IEEE Trans Cybern. 2014 May;44(5):644-54. doi: 10.1109/TCYB.2013.2264051. Epub 2013 Jun 18.
Symmetry as an intrinsic shape property is often observed in natural objects. In this paper, we discuss how explicitly taking into account the symmetry constraint can enhance the quality of foreground object extraction. In our method, a symmetry foreground map is used to represent the symmetry structure of the image, which includes the symmetry matching magnitude and the foreground location prior. Then, the symmetry constraint model is built by introducing this symmetry structure into the graph-based segmentation function. Finally, the segmentation result is obtained via graph cuts. Our method encourages objects with symmetric parts to be consistently extracted. Moreover, our symmetry constraint model is applicable to weak symmetric objects under the part-based framework. Quantitative and qualitative experimental results on benchmark datasets demonstrate the advantages of our approach in extracting the foreground. Our method also shows improved results in segmenting objects with weak, complex symmetry properties.

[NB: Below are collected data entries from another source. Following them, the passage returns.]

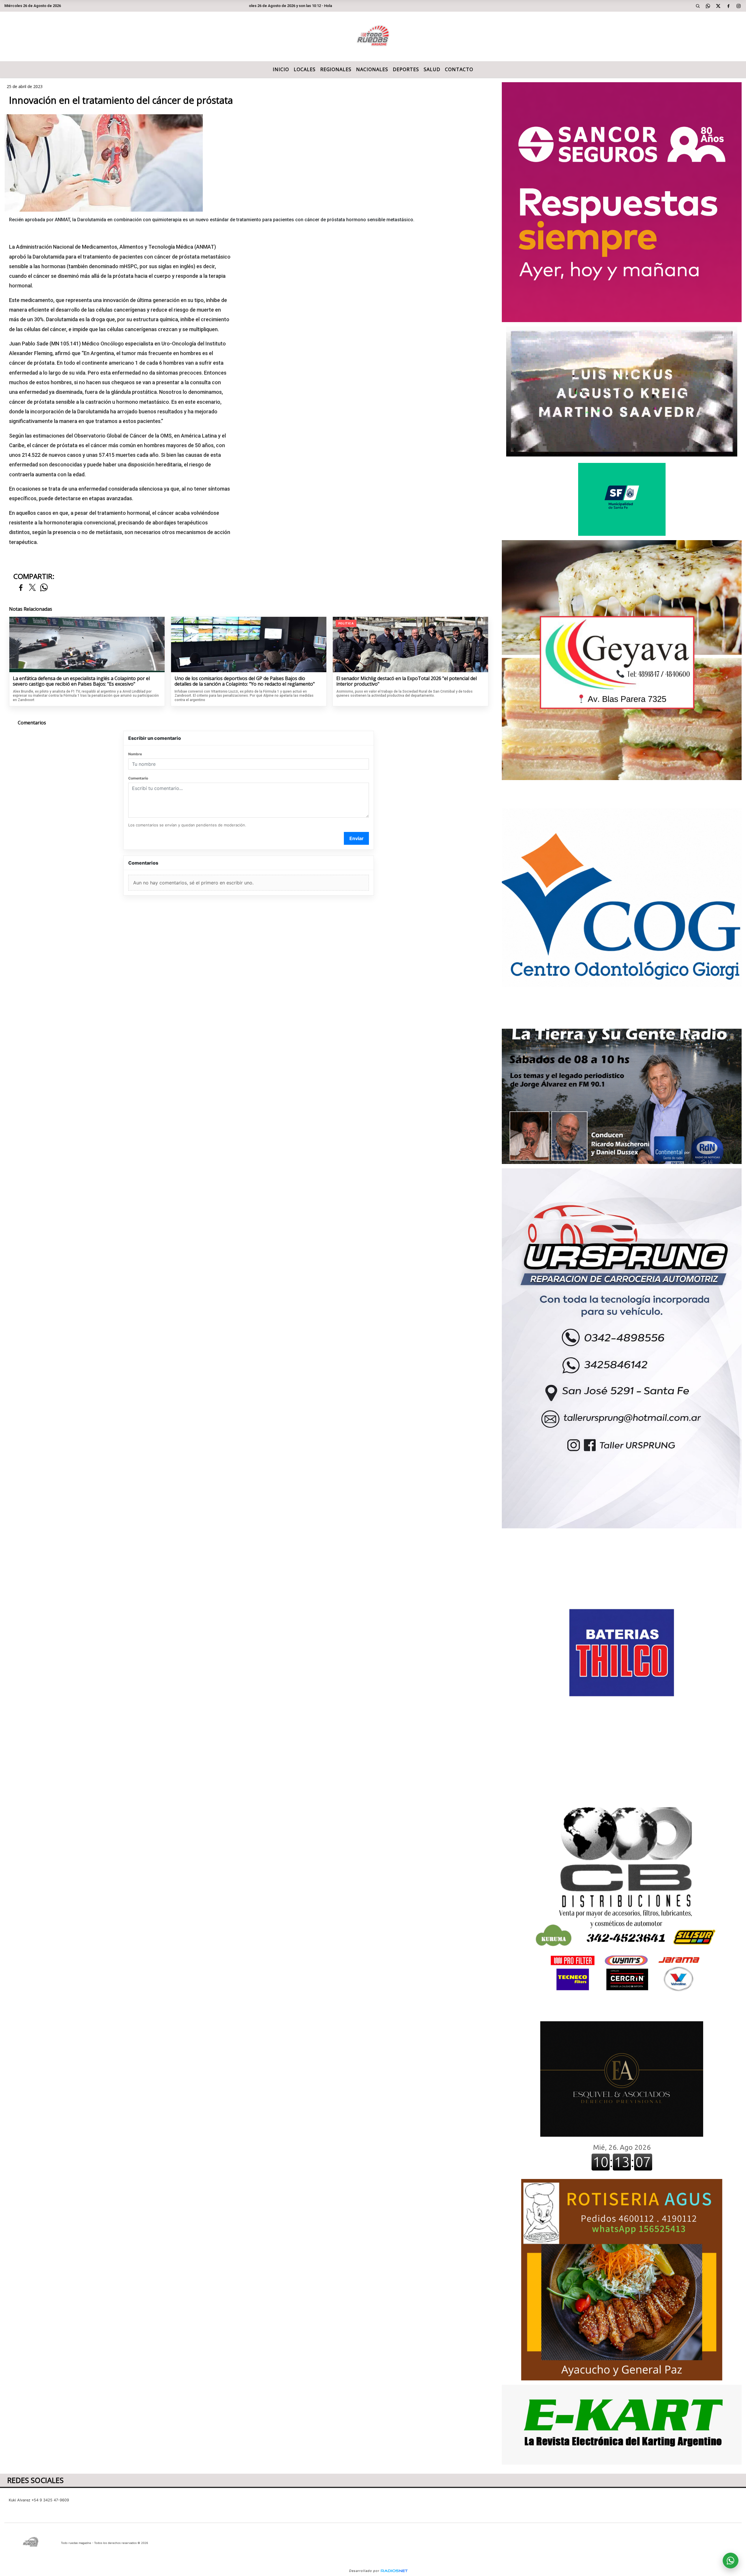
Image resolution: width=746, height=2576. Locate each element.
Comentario (138, 778)
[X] (718, 6)
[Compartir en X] (32, 588)
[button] (698, 6)
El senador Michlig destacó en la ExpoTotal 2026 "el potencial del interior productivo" (406, 681)
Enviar (356, 838)
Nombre (135, 754)
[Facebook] (728, 6)
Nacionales (372, 69)
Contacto (459, 69)
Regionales (335, 69)
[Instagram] (739, 6)
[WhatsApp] (708, 6)
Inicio (281, 69)
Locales (305, 69)
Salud (432, 69)
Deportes (406, 69)
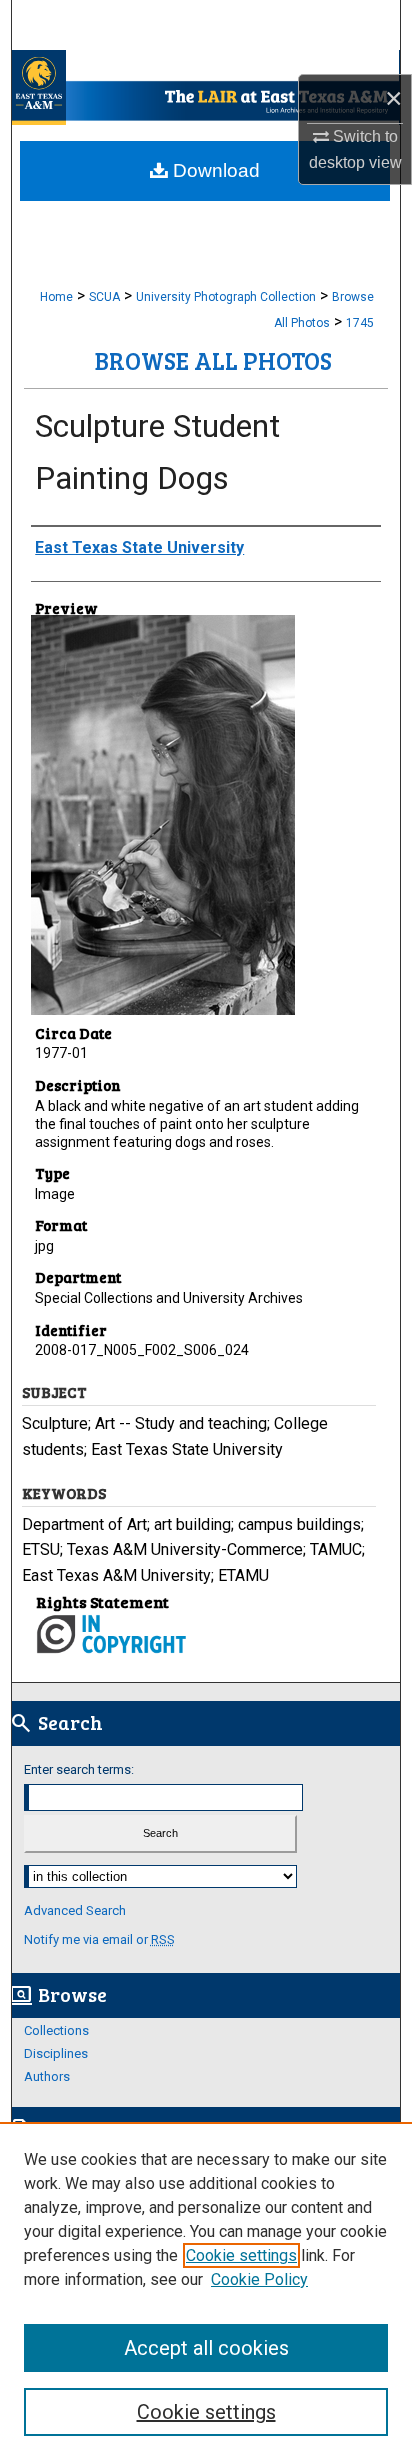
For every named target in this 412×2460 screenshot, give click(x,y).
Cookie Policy (259, 2279)
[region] (206, 2291)
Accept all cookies (206, 2348)
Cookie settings (241, 2255)
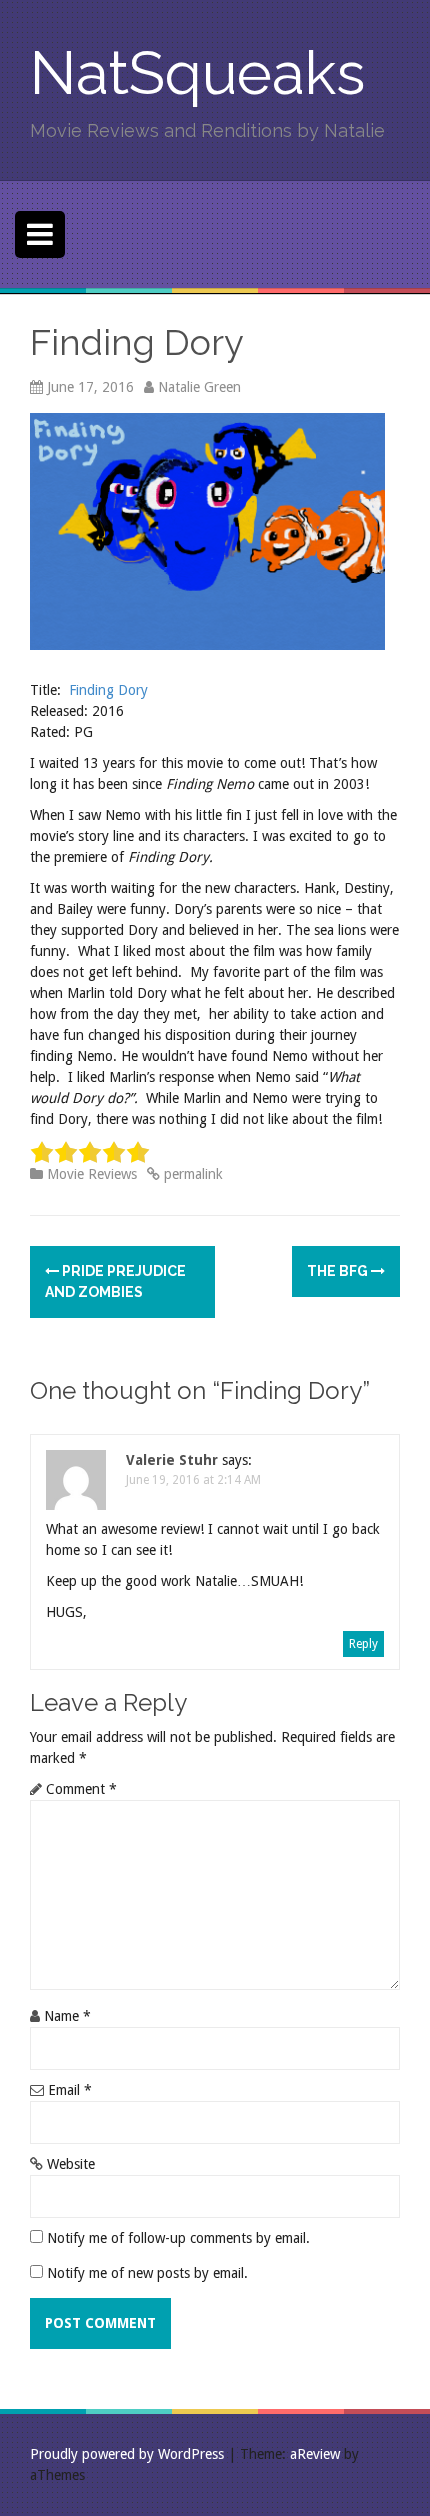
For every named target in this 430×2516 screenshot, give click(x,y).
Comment (81, 1789)
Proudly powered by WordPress (127, 2454)
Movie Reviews (92, 1174)
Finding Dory (108, 690)
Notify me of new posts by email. (147, 2273)
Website (71, 2164)
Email (70, 2090)
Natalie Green (199, 387)
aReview (315, 2454)
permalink (191, 1174)
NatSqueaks (197, 73)
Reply (363, 1644)
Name (67, 2016)
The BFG (339, 1271)
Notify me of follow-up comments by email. (178, 2238)
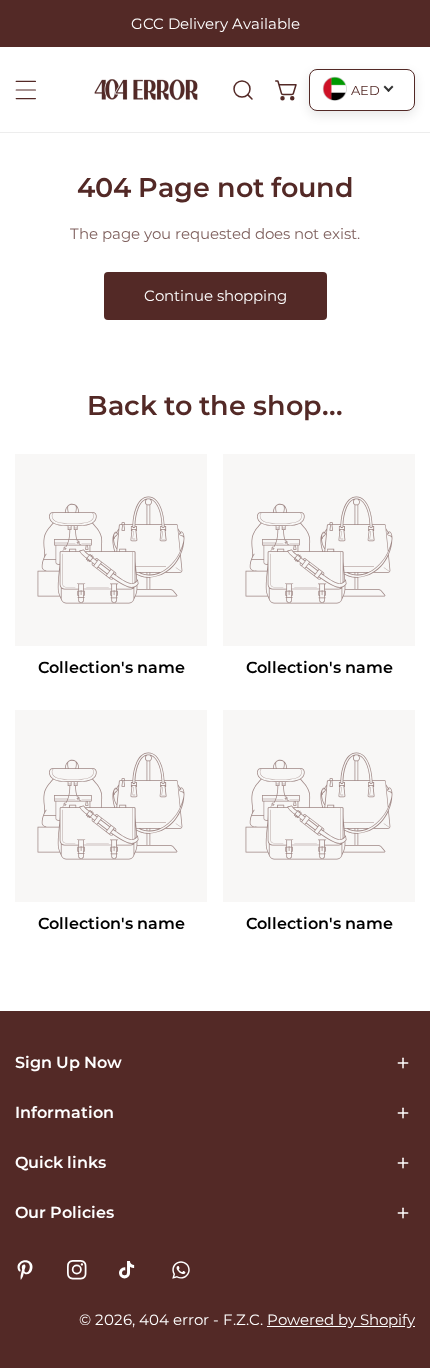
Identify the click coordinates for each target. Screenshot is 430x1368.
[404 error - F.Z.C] (146, 89)
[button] (287, 90)
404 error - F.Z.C (199, 1319)
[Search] (243, 90)
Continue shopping (215, 295)
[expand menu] (26, 90)
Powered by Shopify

对称性作为一种内在的形状属性,在自然物体中经常被观察到。在本文中,我们讨论了如何明确考虑对称性约束条件可以提高前景对象提取的质量。在我们的方法中,使用对称前景图来表示图像的对称性结构,其中包括对称匹配幅度和前景位置先验。然后,通过将这种对称性结构引入基于图的分割函数,构建对称性约束模型。最后,通过图割得到分割结果。我们的方法鼓励具有对称部分的物体被一致地提取。此外,我们的对称性约束模型适用于基于部分的框架下的弱对称物体。在基准数据集上的定量和定性实验结果表明,我们的方法在提取前景方面具有优势。我们的方法在分割具有弱、复杂对称性的物体时也显示出了更好的效果。